We started our ride under bruised & heavy clouds, but already feeling fortunate as rain had been forecast for the entire day. We’d made the decision to ride today regardless of conditions, as we’re here for the cycling, not to sit indoors if the weather’s a bit moody!! Having said that, I was wearing wet weather gear, just in case.

After leaving Rattenberg, we followed the main road alongside the River Inn for the first 3 miles, which gave us an opportunity to warm the legs up a bit. At this point we turned left onto a smaller side road & it immediately started to rise – nothing too steep, but our first experience of an Austrian ascent. This was a very deceiving introduction to what was in store for us for the remainder of the day!
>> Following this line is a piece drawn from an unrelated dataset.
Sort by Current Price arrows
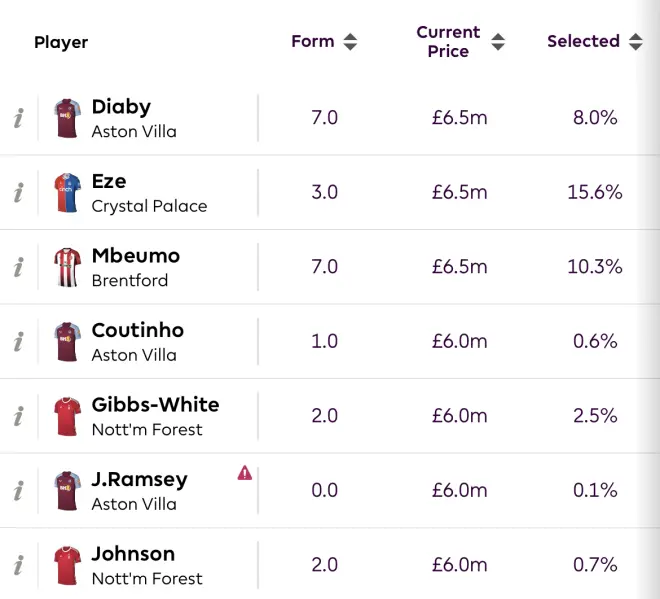 click(498, 42)
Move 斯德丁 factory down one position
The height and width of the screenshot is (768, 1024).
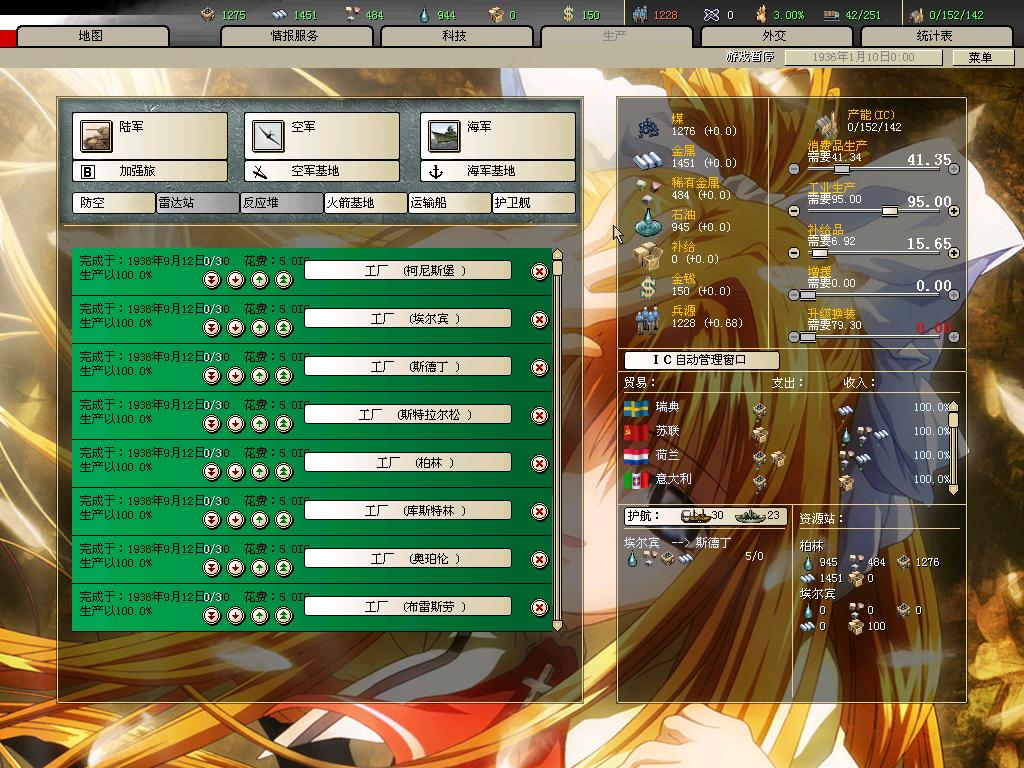235,376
The first proper climb of the day would take us up to Alpbach, a mere 4 miles in length, but rising 1,500 feet in that time. Significant chunks of the climb were above 10%, so we took our time & admired the spectacular views of the mountains all around us. By the time we reached the first summit of the day, we’d covered a total of 10 miles, climbed 1,900 feet & been riding for 1 hour 12 minutes. We joined a main road at this point for 15 minutes of respite as we descended into Reith.
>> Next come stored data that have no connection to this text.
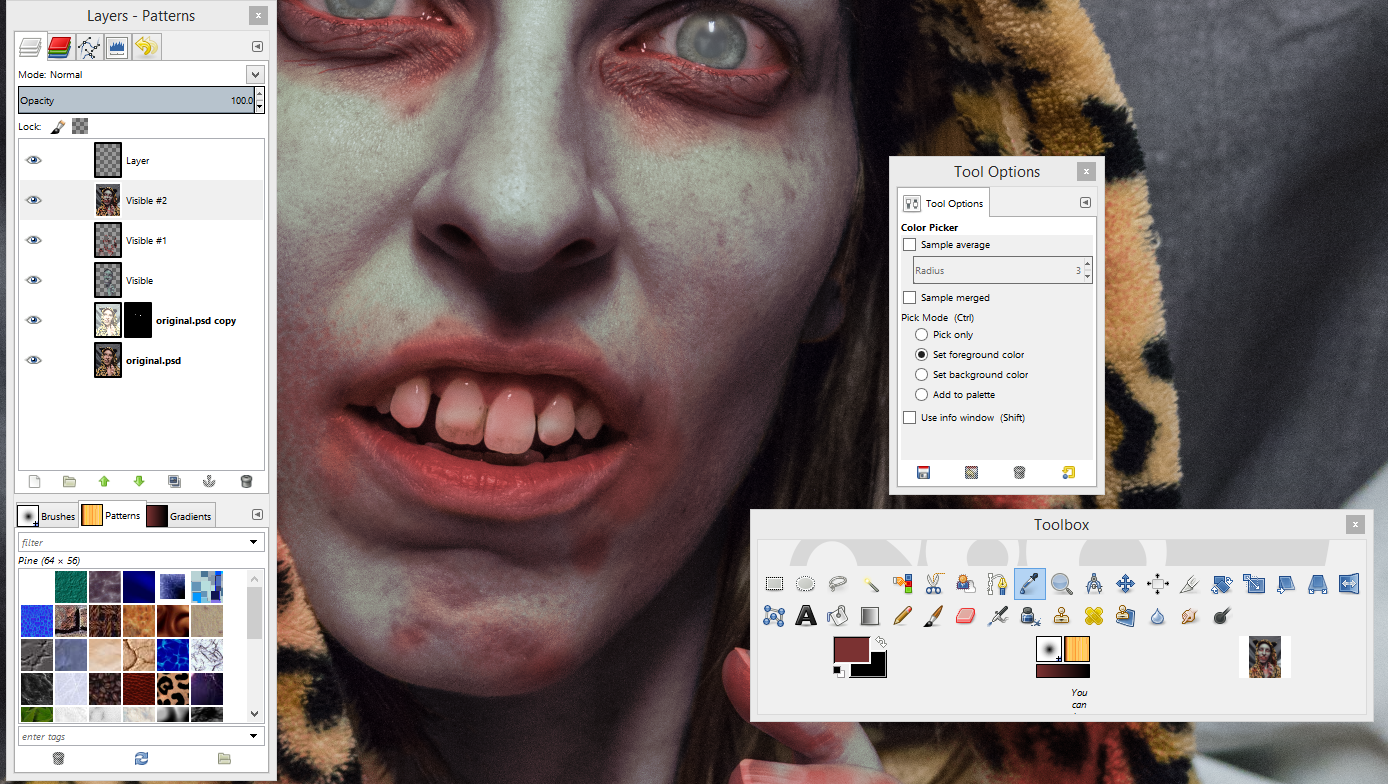The image size is (1388, 784).
Task: Switch to the Brushes tab
Action: coord(47,515)
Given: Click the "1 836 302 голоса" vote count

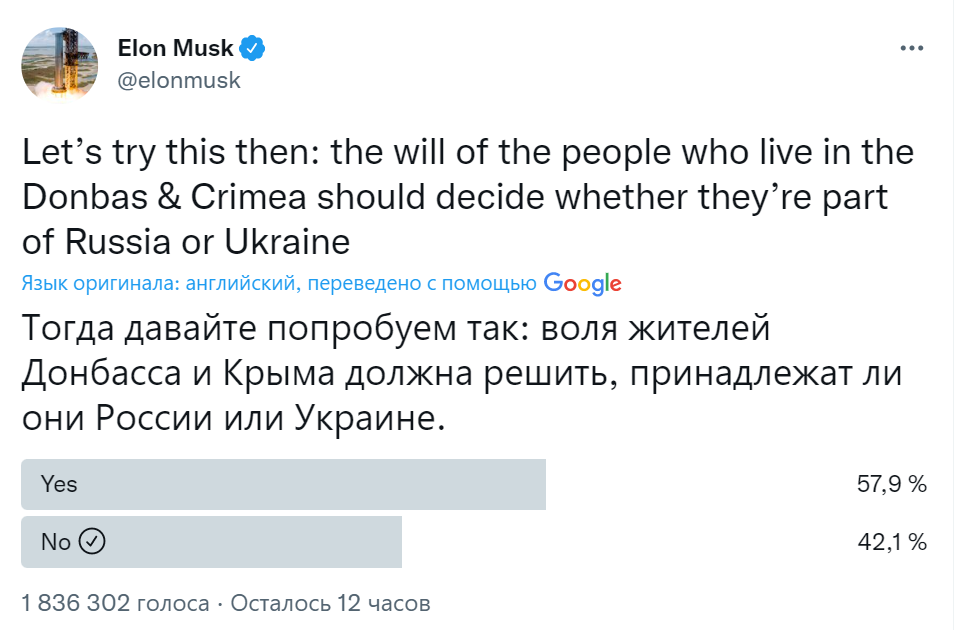Looking at the screenshot, I should [115, 603].
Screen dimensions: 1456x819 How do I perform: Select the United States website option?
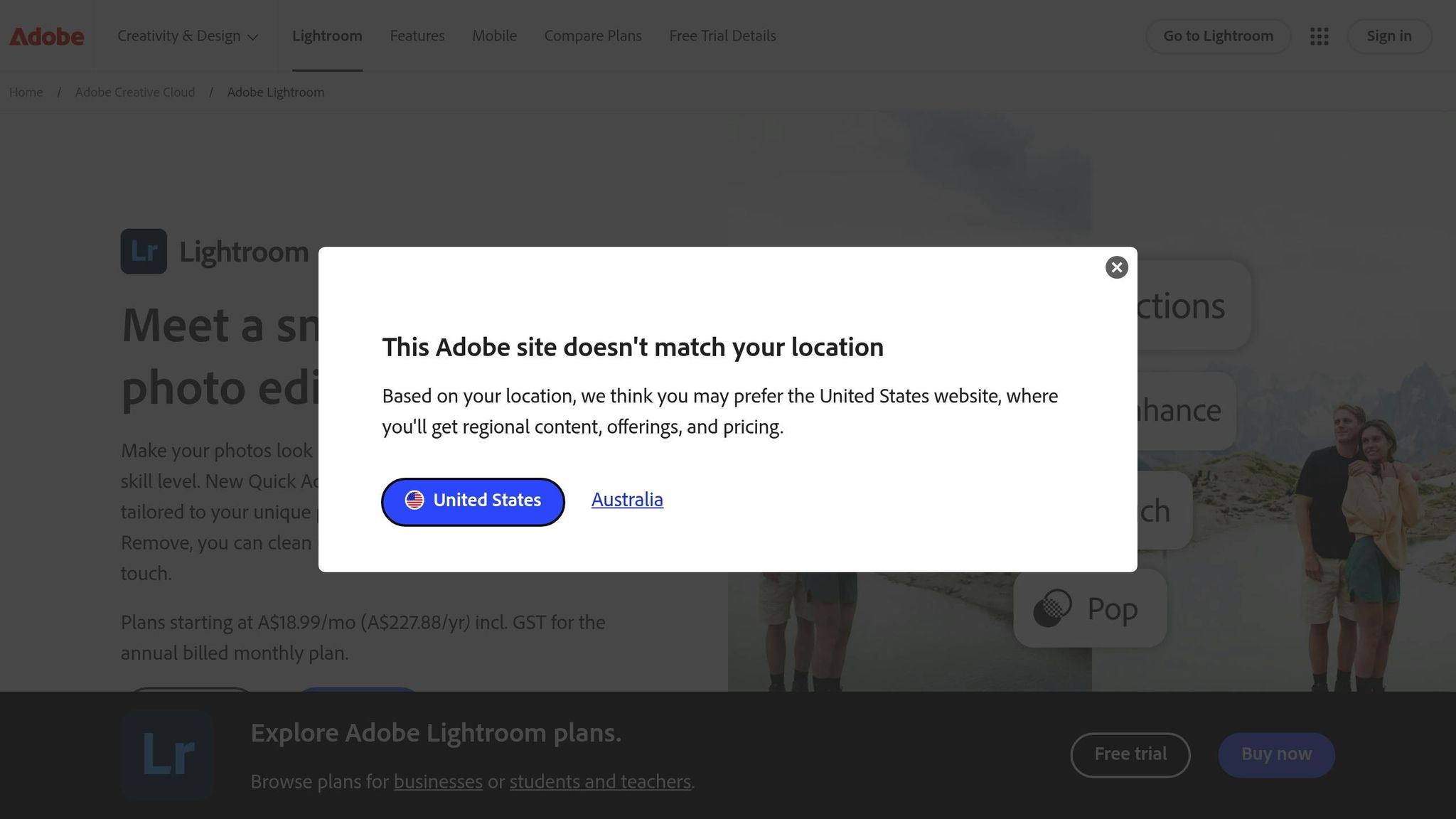(x=473, y=501)
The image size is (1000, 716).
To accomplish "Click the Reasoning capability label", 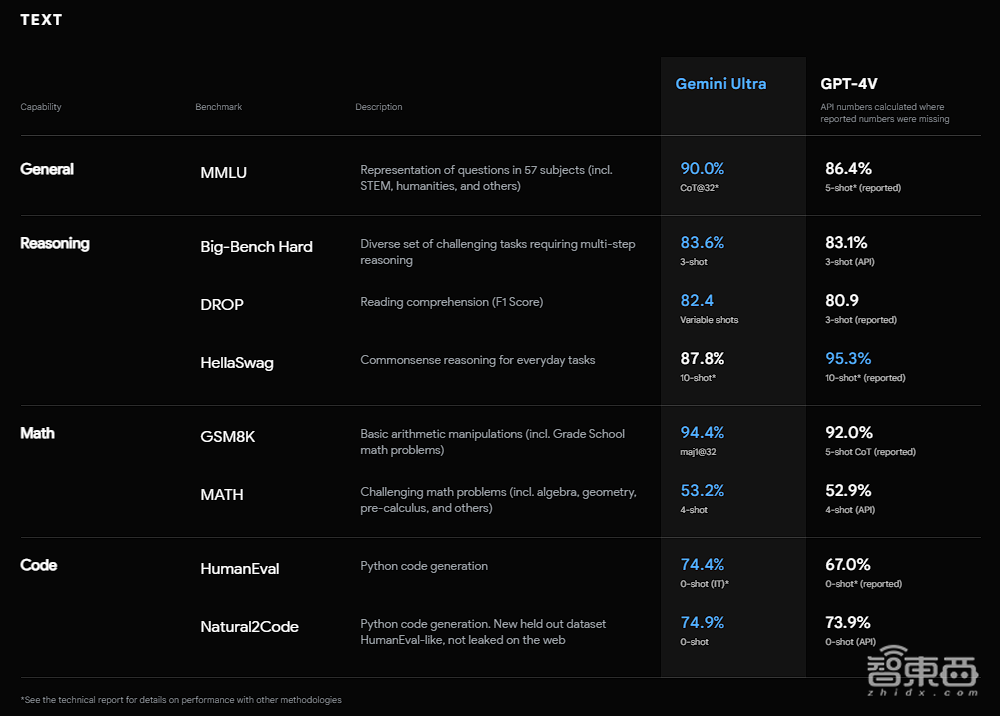I will click(55, 243).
Before we knew it, we were at the start of the day’s 2nd climb – the first mile or so was a 10% incline, so we were pleased when we saw somewhere to stop for our first coffee stop of the trip. After a quick cappuccino, we continued the climb & to our surprise, the first mile was as easy as it got….the gradient didn’t drop below 11% & at one point hovered at 16% for a couple of hundred yards! As we neared the summit, the peaks of the mountains all around us came into view, a few still had snow on display.

The narrow road plummeted back towards the Inn Valley, many hundreds of feet below us. After a cautious descent, we took another single track lane that followed the River Inn along the valley floor for mile after mile. As we zig-zagged through small villages, we passed two distinct styles of churches in them – either tall with a slim spire or squat with an onion type protrusion in the spire.

After 30 miles we were back in Brixlegg, where we had a quick lunch stop, before heading off on our 2nd loop of the day. This one would take us up a couple of climbs on the opposite side of the valley. We started off by following a fast flowing river up a gently rising side valley, however, it wasn’t long before the gradient steepened. The sun was still shining at this point, but the first signs of storm clouds were showing themselves on the other side of the valley.

As we continued climbing, the views became more spectacular, as the dark clouds made a great backdrop to the mountains. It really felt as if we were in the middle of nowhere. After about 6 miles of heading ever higher, we reached the afternoon’s first peak at the small village of Aschau. The road briefly headed downhill for little more than a mile, before rising again. For the next 5 miles the road rose steadily at between 8% & 10% as it climbed towards the Branderberger Ache – & my, did it ache! As we were within sight of the summit, we felt the first drops of rain, so we put in a big effort to reach the bus stop & get into the dry before putting on our rain macs. In less than 2 minutes, we were looking out on torrential rain, as thunder & lightning competed with each other in the skies above us.

The rain looked as if it was in for the long haul, so we carefully set off on the 4 mile descent back to Kramsach. The original plan was to take on a 3rd 20 mile loop, but we were cold & drenched by the time we reached the valley floor & the rain was still bucketing down. We took the decision to head back to the car & count ourselves extremely lucky that we’d been able to ride most of the day in the dry.

All that remained was to pack the bikes into the car, retrace our tyre tracks back to Mutters & try to dry out our kit for tomorrow – more rain is forecast, so our rain macs will be earning their keep again! My first day of cycling in Austria has been an absolute joy, I can’t wait to see some more of the stunning scenery over the coming days!